■ Dataset entries

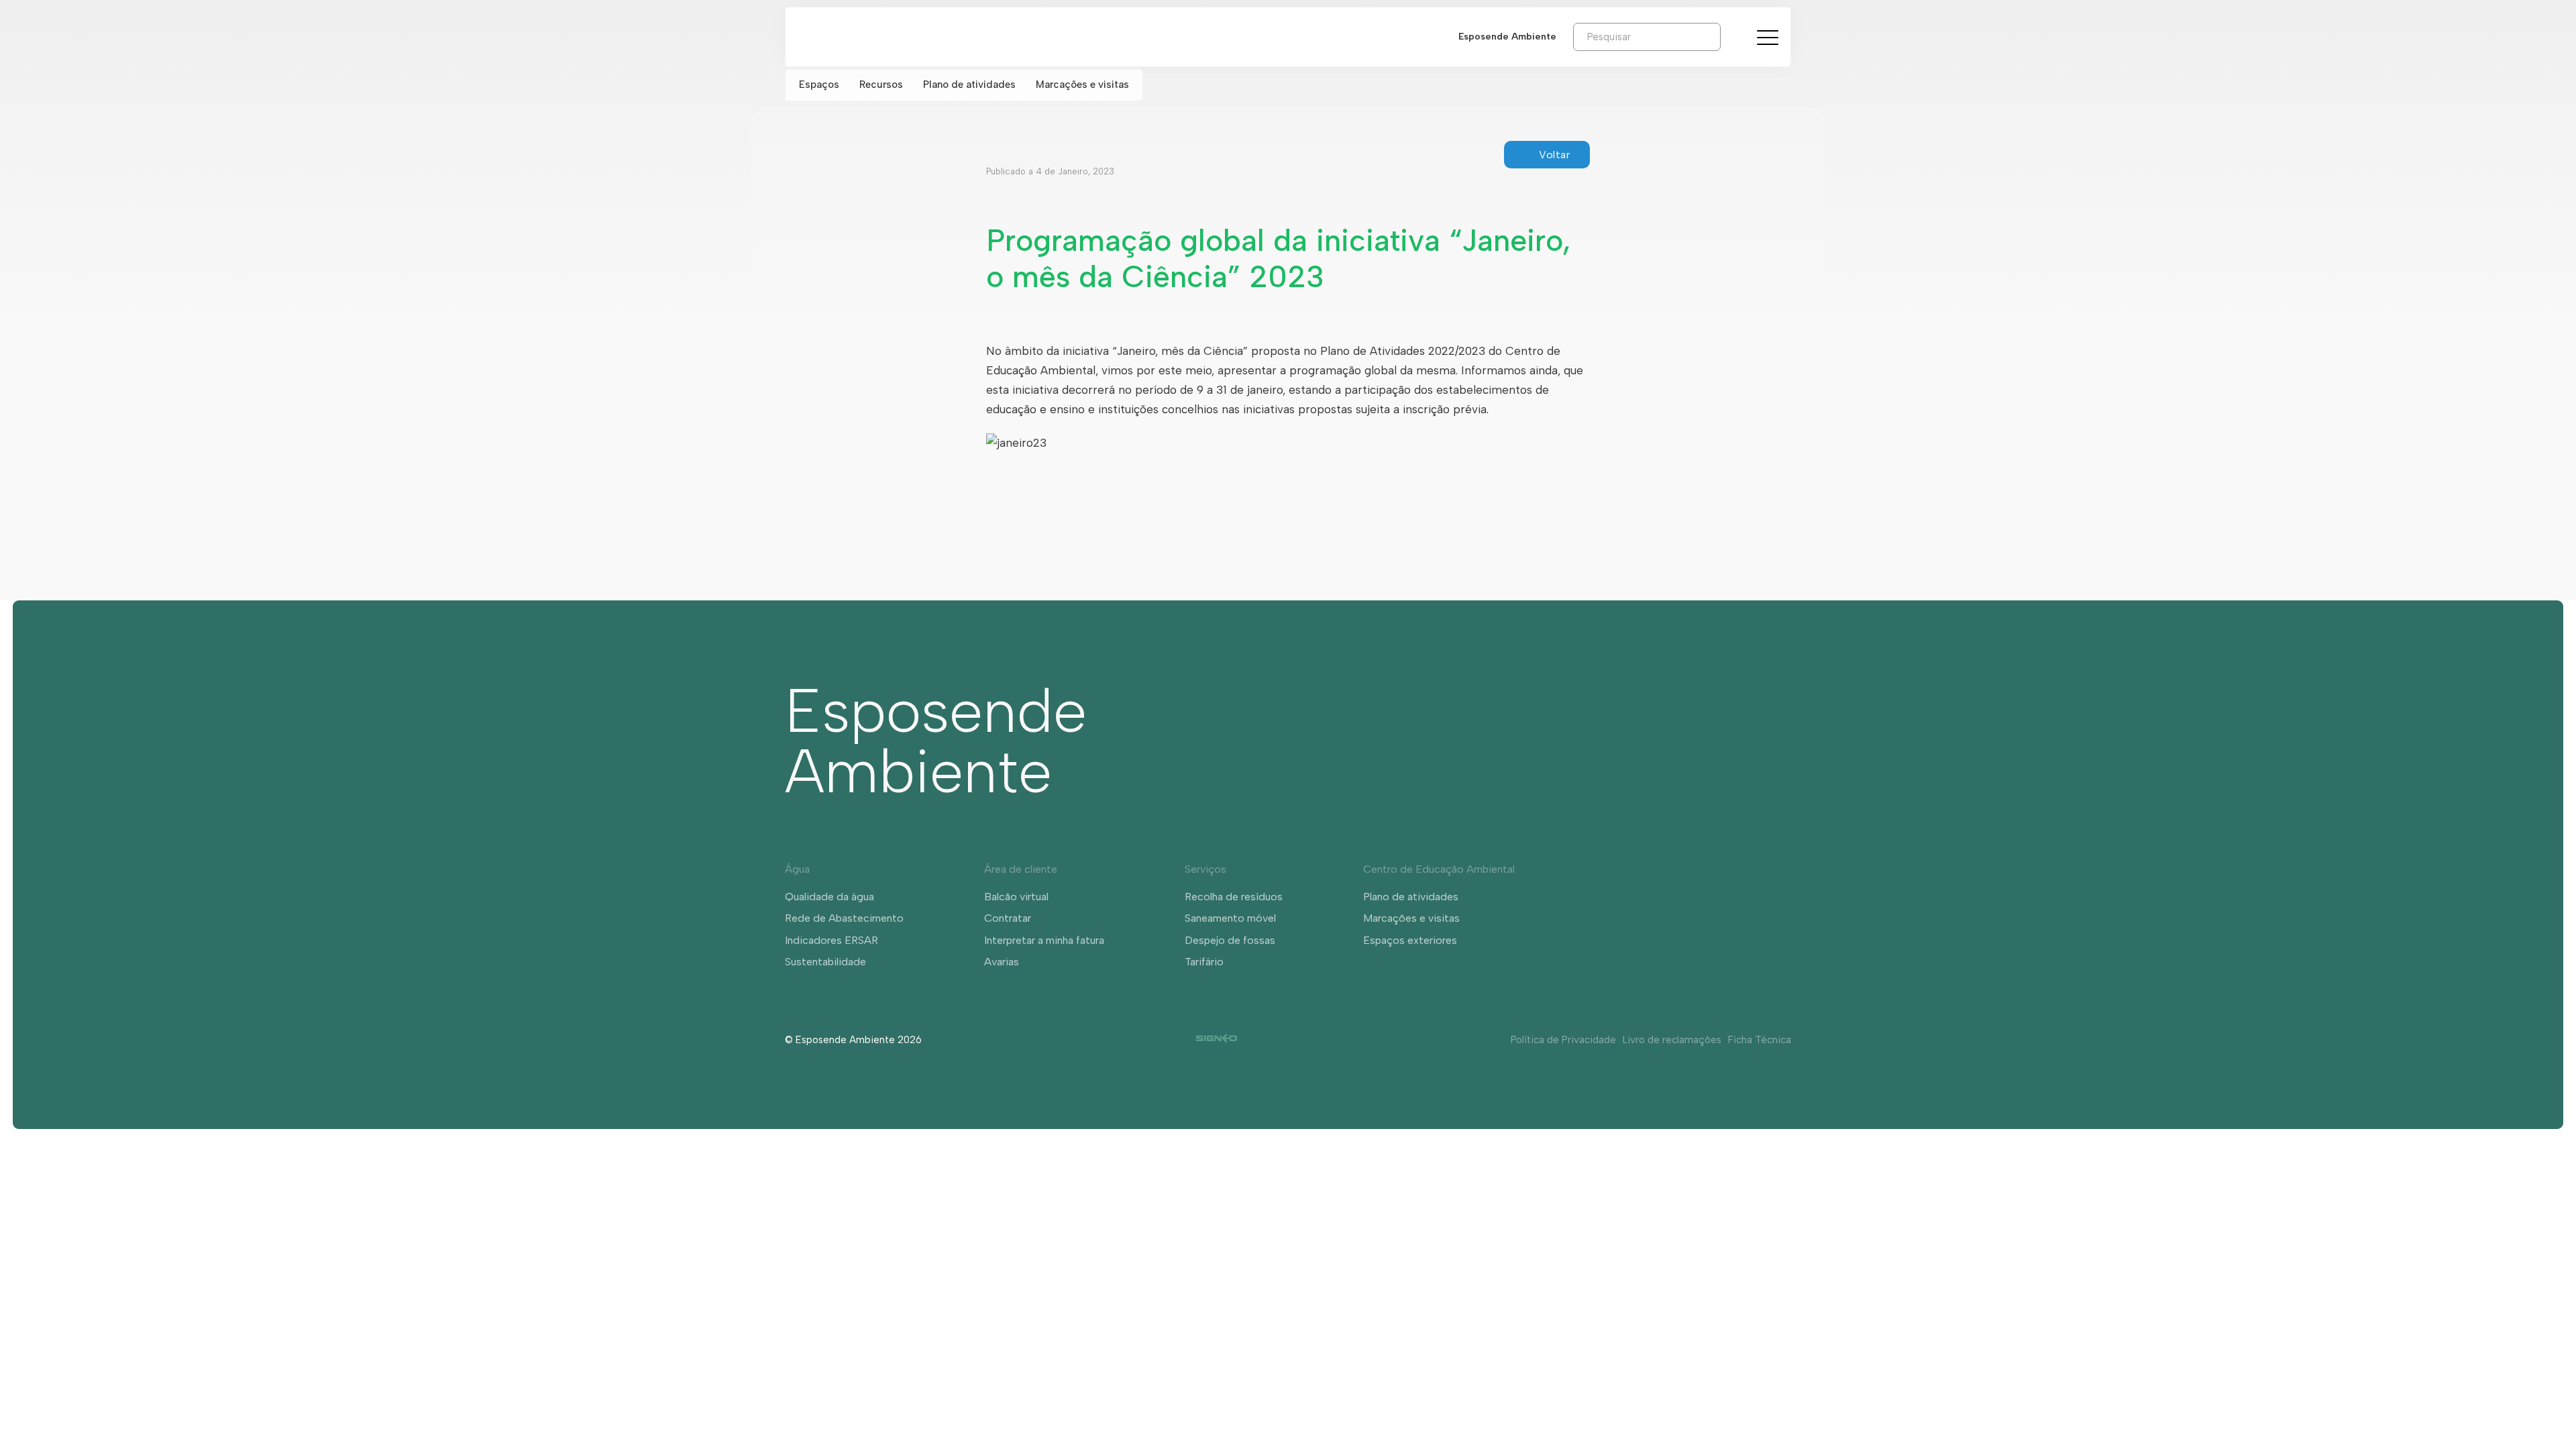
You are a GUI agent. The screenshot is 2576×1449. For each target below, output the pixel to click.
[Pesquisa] (1731, 36)
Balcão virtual (1016, 896)
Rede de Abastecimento (844, 918)
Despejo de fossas (1230, 940)
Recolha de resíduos (1234, 896)
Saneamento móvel (1230, 918)
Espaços (819, 84)
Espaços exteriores (1410, 940)
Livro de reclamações (1672, 1040)
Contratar (1007, 918)
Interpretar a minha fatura (1044, 940)
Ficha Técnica (1759, 1040)
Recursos (881, 84)
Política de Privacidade (1563, 1040)
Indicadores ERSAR (831, 940)
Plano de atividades (969, 84)
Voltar (1554, 154)
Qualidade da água (829, 896)
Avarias (1001, 961)
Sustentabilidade (825, 961)
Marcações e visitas (1082, 84)
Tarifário (1204, 961)
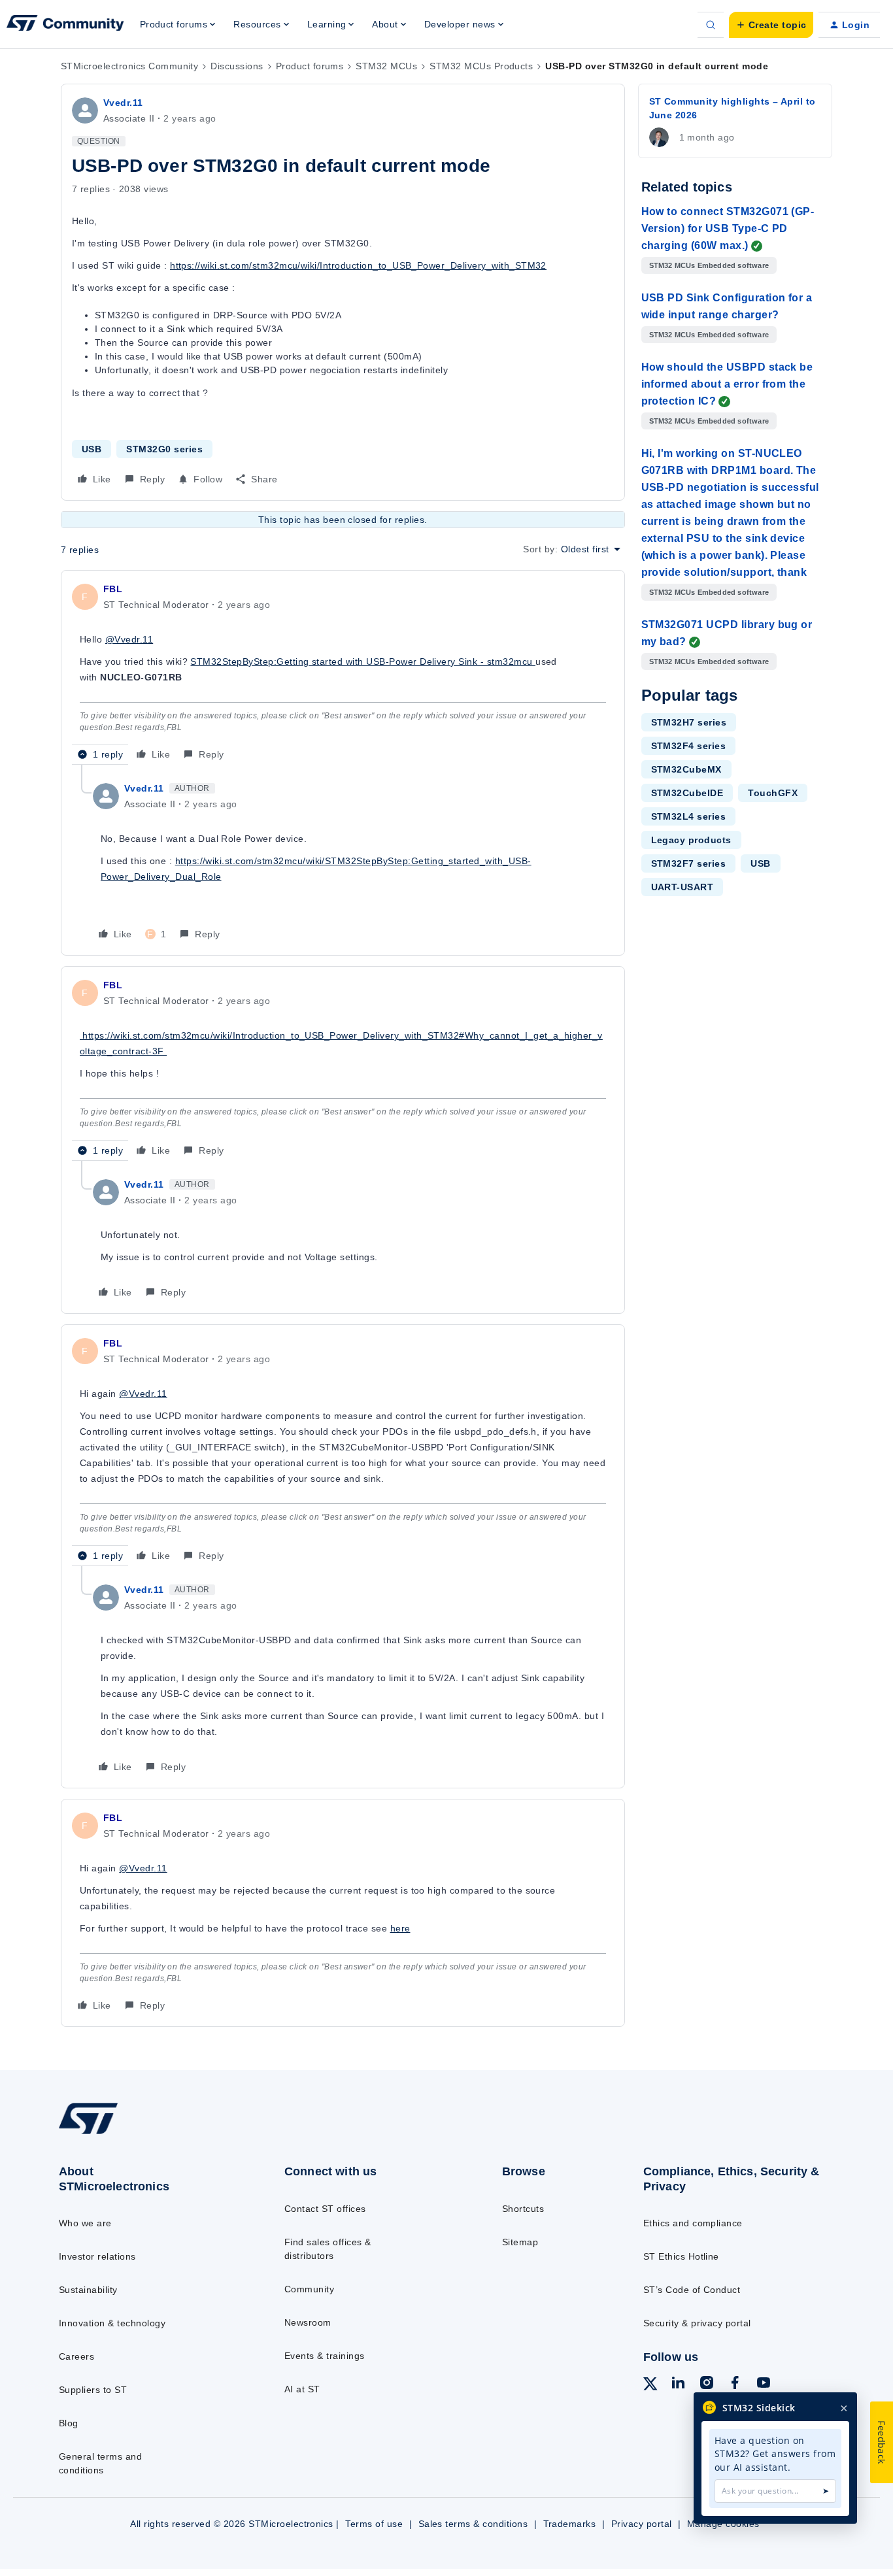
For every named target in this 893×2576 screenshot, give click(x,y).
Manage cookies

■ Exercise prompt
If a line of the entries above includes the word "click", count it; then state the total and nothing else.

■ Exercise output
2